Pig outlook: Lean hog futures bulls take technical control

Analyst Jim Wyckoff shares an update on the US futures market, USDA reports and global pig news
calendar icon 30 December 2022
clock icon 2 minute read

February lean hog futures this week have rallied to near the recent highs, including the contract high of $93.30. Bulls have the firm near-term technical advantage. However, weakness in the cash hog market may limit the upside in futures. The latest CME lean hog index is quoted down 13 cents to $78.60 (as of Dec. 23). That is the lowest in almost a year. The five-day national direct rolling average cash hog price today was quoted at $78.30. 
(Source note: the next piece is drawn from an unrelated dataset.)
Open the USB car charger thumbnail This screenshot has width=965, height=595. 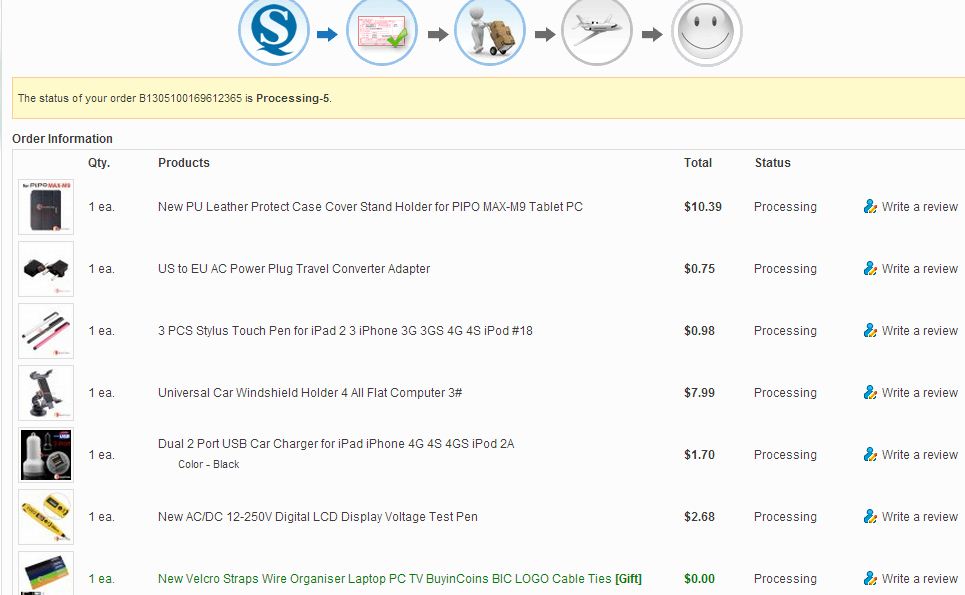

Hog market bulls are hoping a seasonal bottom in cash prices is close at hand, evidenced by the big gains in hog futures on Tuesday. Rising corn and soybean meal futures prices this week also likely limited buying interest in hog futures. USDA’s bullish quarterly Hogs & Pigs report last Friday should limit the downside in the hog market in the near term. The agency estimated the Dec. 1 hog herd at 73.119 million head, down 1.327 million head (1.8%) from year-ago and 210,000 head under pre-report estimates. Hog inventories fell 2.0% to 68.321 million head and the breeding herd at 6.154 million head was 0.5% above last year.
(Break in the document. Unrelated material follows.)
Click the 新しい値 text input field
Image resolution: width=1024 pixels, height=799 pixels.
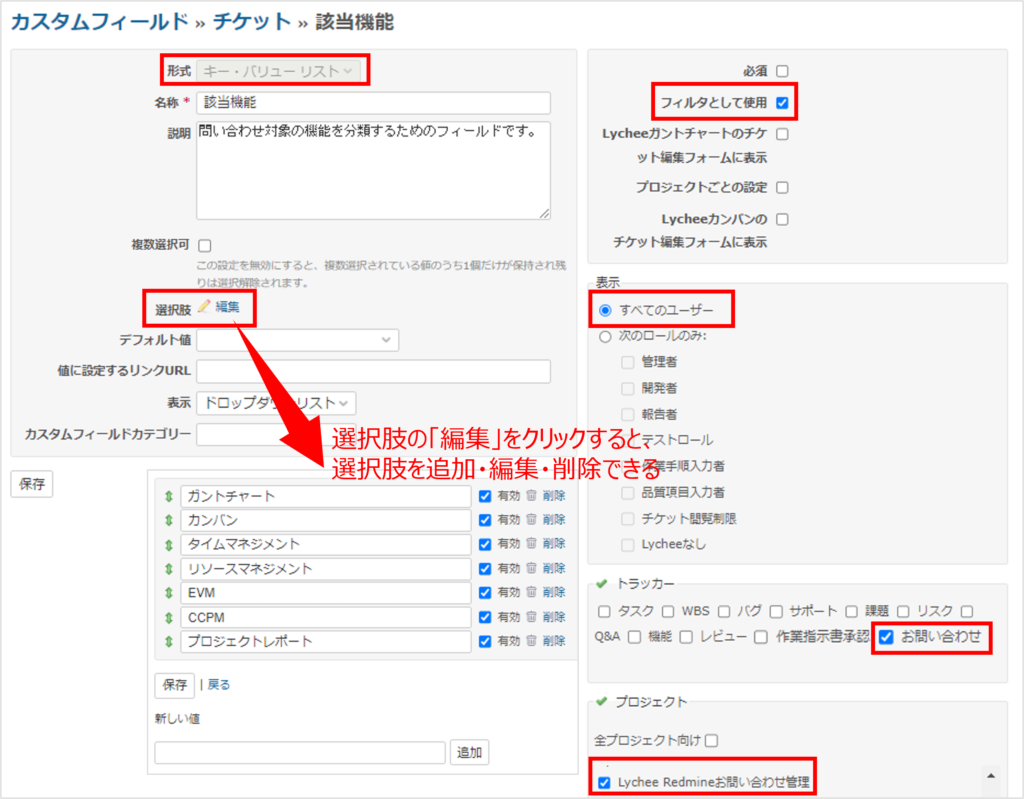(x=300, y=753)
USDA Hogs and Pigs Report: Herd smaller than expected, but signs contraction phase is ending.

USDA estimated the Dec. 1 hog herd at 73.119 million head, down 1.327 million head (1.8%) from year-ago and 210,000 head less than the average pre-report estimate implied. The market hog inventory at 68.321 million head declined 2.0%, while the breeding herd at 6.154 million head rose 0.5% from last year. The data should be supportive for winter-, spring and early-summer lean hog futures. Far-deferred contracts could face mild pressure with the data implying the herd contraction phase may be coming to an end.

China to investigate ‘excessive’ hog price decline

China’s state planner said on Wednesday it called a meeting of hog industry experts to ensure stable prices after recent excessive declines. According to experts the slump was due to a “temporary” period of weak consumption, it said, adding that there is no oversupply.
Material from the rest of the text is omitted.